Vitória bate Brasília e mantém invencibilidade

15/11/2016

    Administrando a boa margem que obteve no primeiro quarto, quando aplicou 21 a 9, o Vitória venceu o confronto dos invictos diante do Brasília por 88 a 77, chegando assim a seu segundo triunfo no NBB9. Os candangos também possuem duas vitórias, mas agora em três partidas.

 

   A vitória dos mandantes premiou justamente a equipe que não oscilou em nenhum momento, reforçando as previsões de uma temporada mais animadora do que a de estreia, quando caiu nas oitavas de final. O Brasília mostrou que segue firme, mas precisa de um equilíbrio maior na defesa, para não voltar a sofrer panes.

 

    Além disso, seis atletas do rubronegro alcançaram dígitos duplos na pontuação, contra apenas três do Time de Lobos.

 

O JOGO

 

  Embalado pela vitória fora de casa na estreia diante do Pinheiros, o Vitória iniciou a sua caminhada dentro de casa com muita propriedade. Com uma defesa colaborativa, especialmente com velocidade no lado oposto com Edu, que veio muito bem do banco, a equipe causou extrema dificuldade ao Brasília, que forçou alguns arremessos de fora, e sofreu no contragolpe com a velocidade de André Goés, e presença importante dos pivôs em bolas de put back. No final, já com o cronômetro zerado, Key bateu lances livres e deu números finais ao primeiro quarto, 21 a 9.

 

   Ciente da necessidade de mudança de postura defensiva, os visitantes voltaram para o segundo quarto marcando quadra toda, e a medida deu resultado. Com as dobras e pouco tempo no relógio de posse de bola, o ataque rubronegro não teve a mesma organização. Assim, saindo em contragolpe e com boa articulação de Fúlvio, que sempre buscou o jogo interno, quase todo o quinteto pontuou na zona pintada. Régis sentiu o momento negativo de sua equipe, e para fugir da forte marcação do adversário três vezes campeão do NBB, colocou em quadra o trio de americanos, e um deles brilhou. Dawkins, já nos minutos finais do período, converteu bolas consecutivas do perímetro, freando a reação candanga, que contou também com boa participação de Giovannoni, 42 a 32.

 

 André Góes foi fundamental com 16 pontos. (Divulgação)

 

   O início do segundo tempo veio acompanhado de um crescimento do nível técnico de ambos os lados.
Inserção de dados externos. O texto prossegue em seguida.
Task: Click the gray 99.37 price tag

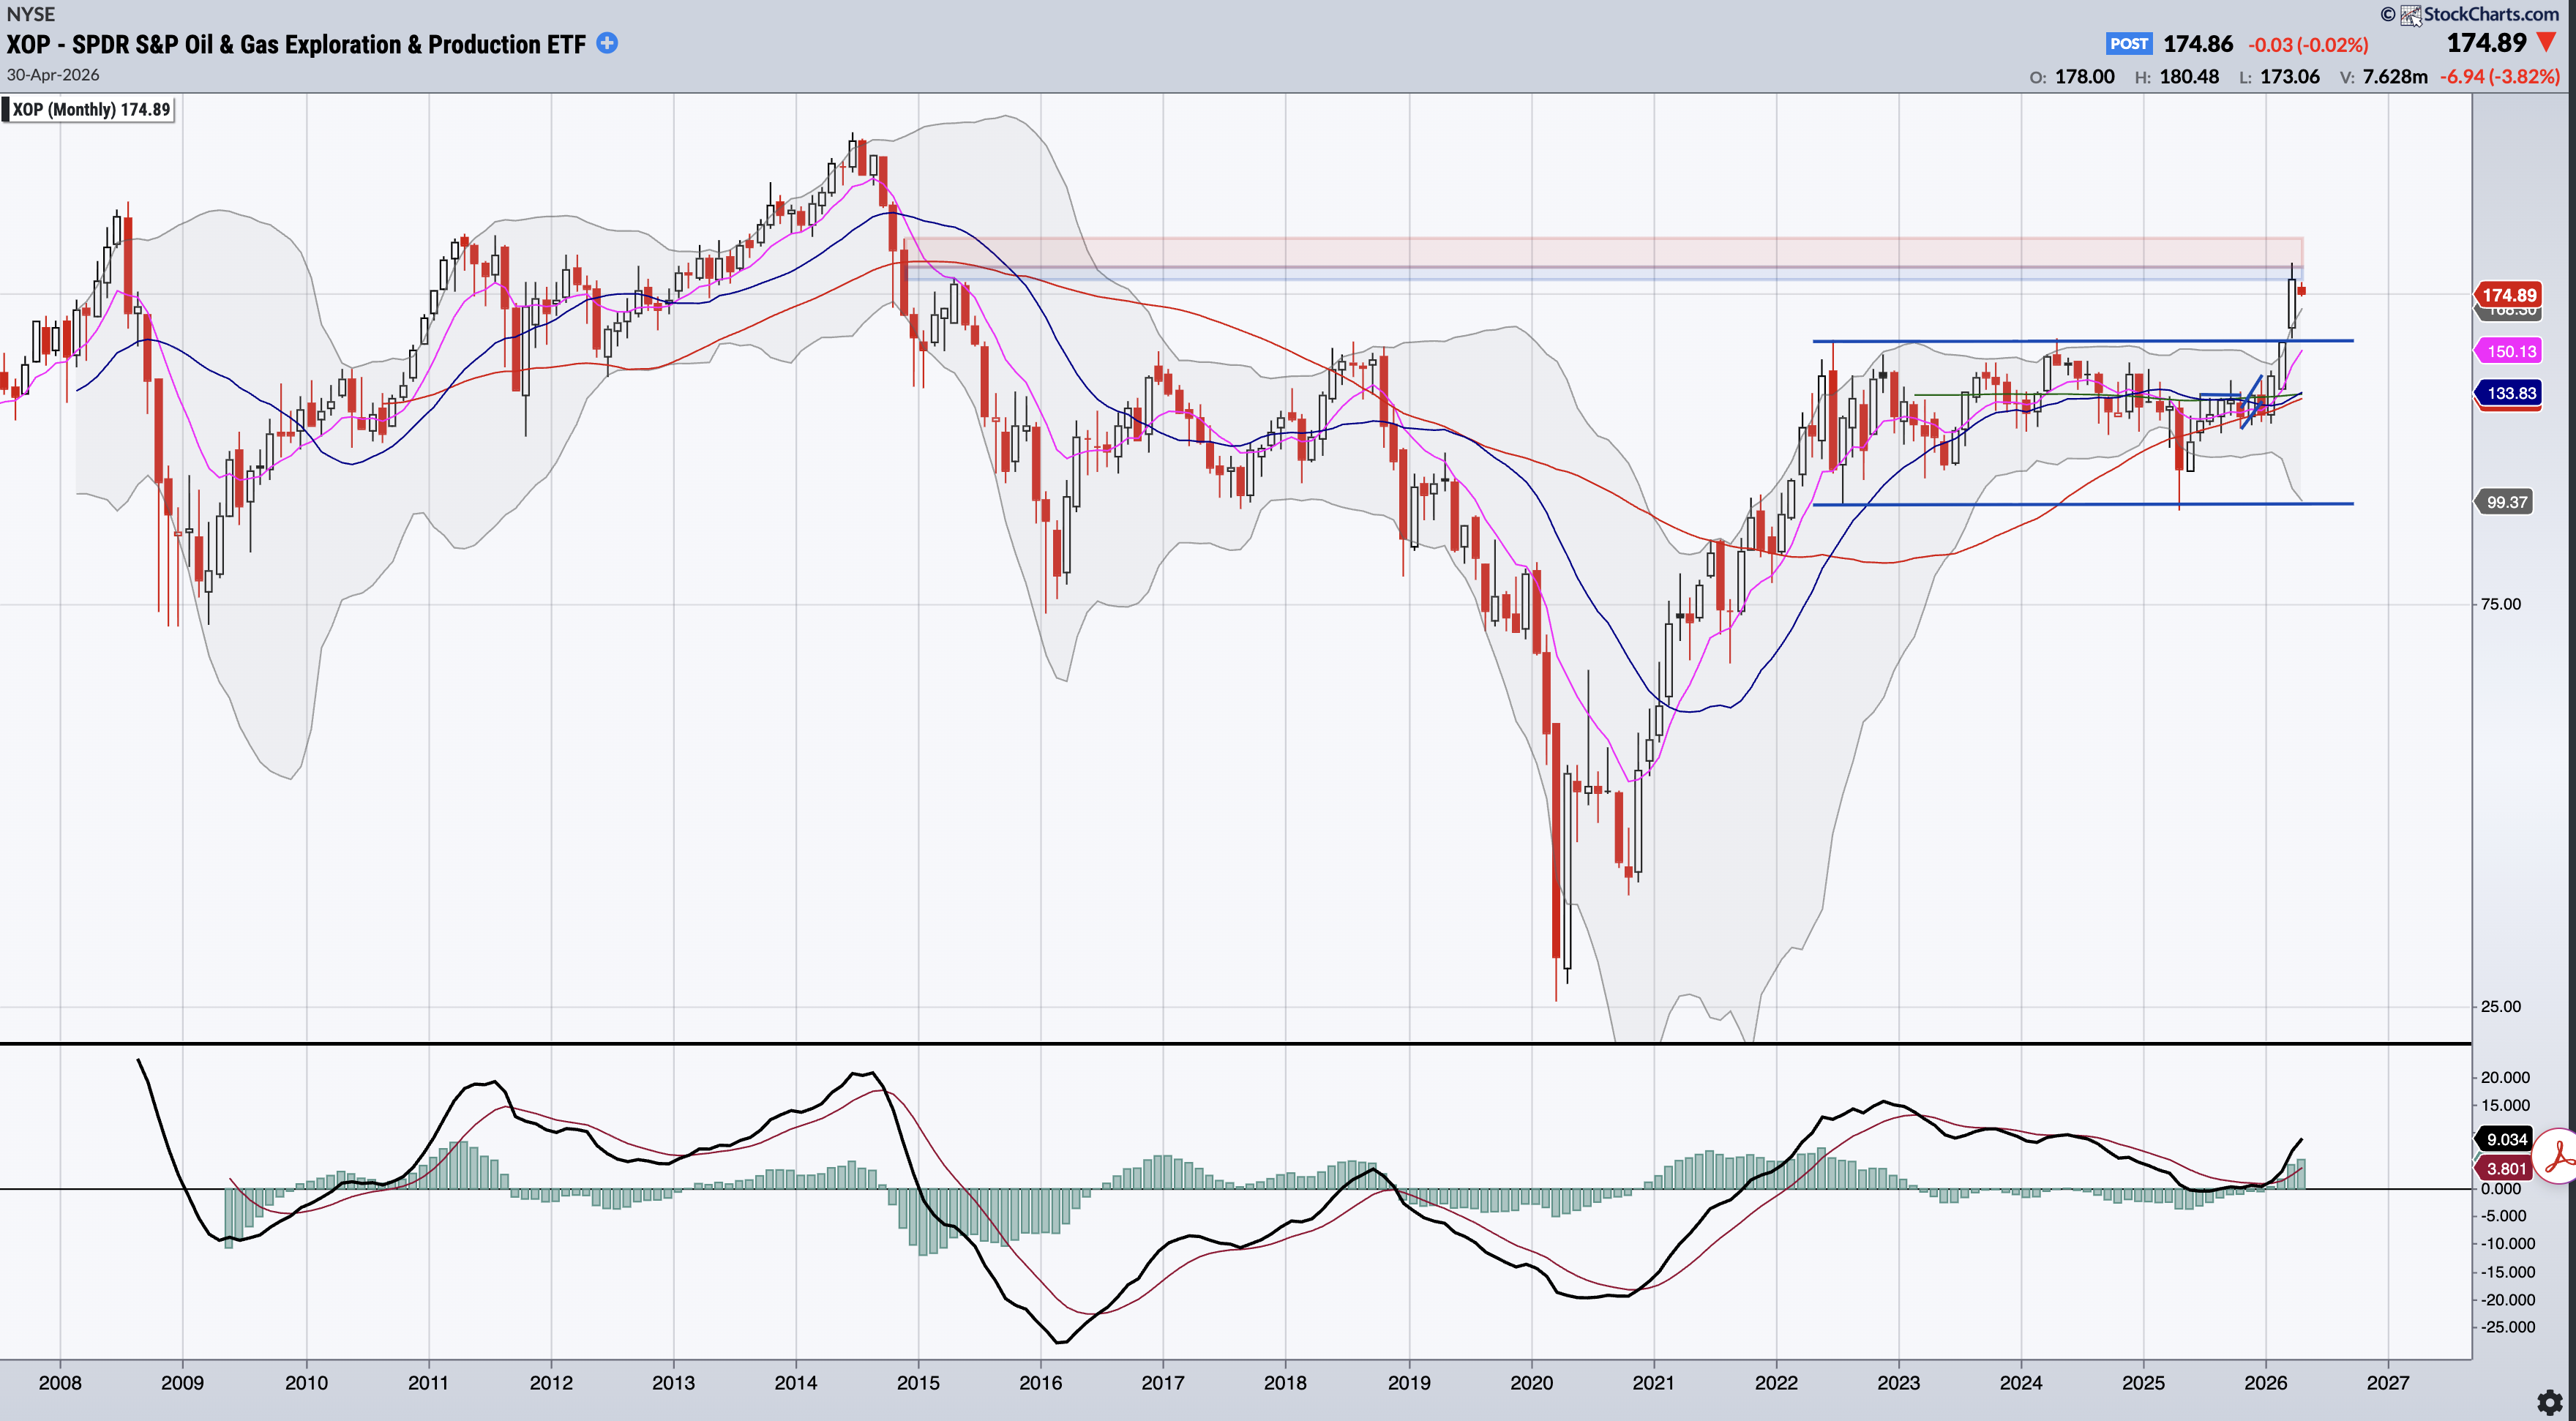Action: (2506, 502)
As inúmeras variações ofensivas culminaram em bolas de seguranças das duas equipes, bem como arremessos certeiros da linha dos três pontos de Fúlvio e Giovannoni de um lado lado, enquanto Edu Mariano devolveu na mesma moeda. Nem mesmo o decorrer do período desacelerou o ritmo dos adversários, que do meio do quarto em diante concentraram as suas jogadas próximas à cesta, com os mandantes explorando muito bem Kurtz; e os visitantes, que foram ligeiramente superiores no quarto, utilizando-se das infiltrações de Fúlvio e prestação de Lucas Mariano, 60 a 55.

 

   O ritmo e o equilíbrio que foram aumentando com o decorrer da partida, mas que se acentuaram na parcial anterior, seguiram altos, mas sempre com os donos da casa mantendo-se na dianteira. É bem verdade que o leque se alterou um pouco, com o Vitória utilizando agora Coimbra mais distante da cesta, abrindo espaços para infiltração de André Goes, além de também pontuar de longa distância. O Brasília tinha um equilíbrio maior no ataque, já que movimentava melhor a bola, e contava com tiros certeiros de Deryk e Fúlvio. O armador, por sinal,  foi quem mais apareceu no último quarto. Com pontaria afiada, ele foi guiando os Lobos, que chegaram a ficar apenas uma posse de bola do empate, mas Renato, que não vinha sendo destaque ofensivo, apareceu para os mandantes, e com dos tiros longos, garantiu o triunfo para o Vitória, que mantém a invencibilidade, 88 a 77.